Mas para que tal aconteça, salienta, é necessária uma envolvência de identidade cultural que acompanhe o desenvolvimento ao longo de todo o crescimento, de toda a vida. Daí a importância de um ensino que mantenha viva a criatividade conduncente à manifestação da visão no mundo dos homens, tornando-os cada vez mais Homens Poema.
Cultura é Identidade. Identidade cultural é uma energia de alma coletiva em ação, que a si mesmo se reconhece como tendo sonhos, atitudes e comportamentos comuns, na liberdade de todas as diferenças. Não se aprende por imposição ou curiosidade inteletual, antes se descobre e vem à consciência quando se procura a partir de dentro, pois pré existe à consciência que dela se toma, habitando a alma como a "tonalidade" própria de cada ser, de cada grupo.
Caminho certo para a resposta final à Saudade da Alma, base sólida para a realização da sua mais profunda aspiração: ser tocada pela Presença amorosa, harmoniosa, curadora, do Espírito, que a preenche de alegria e potência vital. Energia, vibração, alegria interna que se descobrem contagiantes e, devagar, devagarzinho, se podem espalhar como azeite em pano...
A Identidade cultural de Portugal e suas manifestações ao longo da História são bem reveladoras de que a Alma em Português – essa Identidade suprema - é uma Alma Velha, cada vez mais consciente de “O” Ser, mais sábia e mais capaz de “O” Fazer ou seja de criativamente “O” trazer à manifestação: trazer o Espírito Santo, O Amor Fraterno, à manifestação, de forma criativa e nisso ser exemplo para o mundo.
O processo é sempre o mesmo, seja ele vivido por dentro de cada um, seja ele vivido enquanto grupo, pois é O processo da Humanidade inteira que se expande na consciência do Ser. Reconhecê-l´O é reconhecermo-nos na nossa essência mais abrangente e mais profunda.
Esse processo é também o começo da manifestação do Espírito Criativo no mundo, do Homem completo, do “céu na terra”, do Criador na Criação, ambos Um Só. Tal como acontece com mestre e discípulo, à medida que a Criação se torna consciente do Criador deixa de haver separação: Criação e Criador são Um Só, O Amor Pessoa.
Agostinho faz isso na sua vida, por exemplo, criando a Universidade de Brasília a partir do nada. Insiste no fortalecimento da comunidade lusófona.

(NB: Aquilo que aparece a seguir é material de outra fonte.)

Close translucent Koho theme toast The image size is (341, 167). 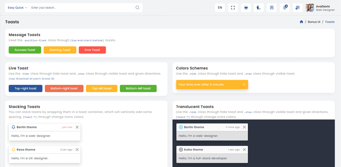pyautogui.click(x=244, y=150)
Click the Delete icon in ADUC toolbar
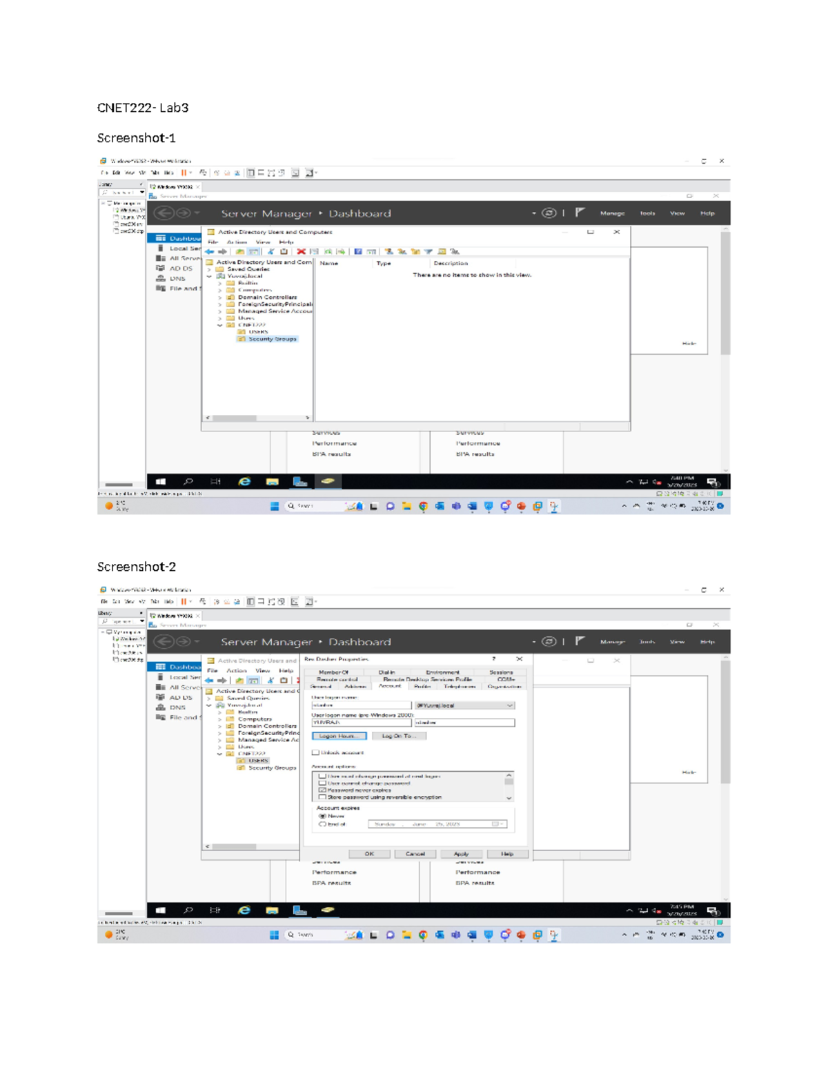Image resolution: width=828 pixels, height=1072 pixels. [x=301, y=253]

Como diz Renato Epifânio, o Movimento Internacional Lusófono - MIL - tem um sentido de processo e a lusofonia interessa a todos, mas as coisas não se fazem de um momento para o outro; tem sido o tempo de curar as feridas da descolonização e as novas gerações são a esperança na continuação do caminho.

A IDENTIDADE: Ser Poema

O uso dos símbolos, que de geração em geração espelham a nossa identidade coletiva, a nossa alma de grupo, torna mais acessível a partilha desta visão, deste saber interno. A nossa identidade pessoal descobre-se como fazendo parte do caminho conjunto e nessa descoberta se vê a si mesma a uma nova luz.
Caminhando e partilhando, atravessando a Torre de Babel dos percursos, na senda dos ensinamentos de Mestres como Agostinho da Silva, temos a possibilidade de, fraternamente, nos descobrirmos e construirmos, numa Identidade lusófona que juntos somos, na plural diversidade cultural.

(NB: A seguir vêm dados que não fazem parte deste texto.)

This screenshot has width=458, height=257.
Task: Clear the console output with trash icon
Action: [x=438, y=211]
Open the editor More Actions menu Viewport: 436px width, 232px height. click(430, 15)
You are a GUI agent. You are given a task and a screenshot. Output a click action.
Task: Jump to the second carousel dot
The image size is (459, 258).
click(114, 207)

Cultura, ensina, não é algo abstrato e erudito ou só para alguns que muito estudaram.
Cultura para Agostinho é Identidade Cultural. Algo que vem de dentro, do nosso interior, da nossa alma, um saber que trazemos e lembramos quando olhamos a partir de dentro, para dentro da dimensão em que nos vemos viver, e para dentro do-  e dos - que connosco partilham.
Esse olhar feito de escuta, acorda as almas para o projeto que nos poderá conduzir à manifestação da nossa natureza lusófona no mundo.
Como direção, Agostinho aponta-nos uma vida interior de encontro com o Espírito, guia e referência da navegação de descoberta da transcensão de todas as dualidades separativas e conflituantes. Viagem a partir do Ser para o Estar e para o Fazer, unindo céu e terra, pois Um só na verdade são.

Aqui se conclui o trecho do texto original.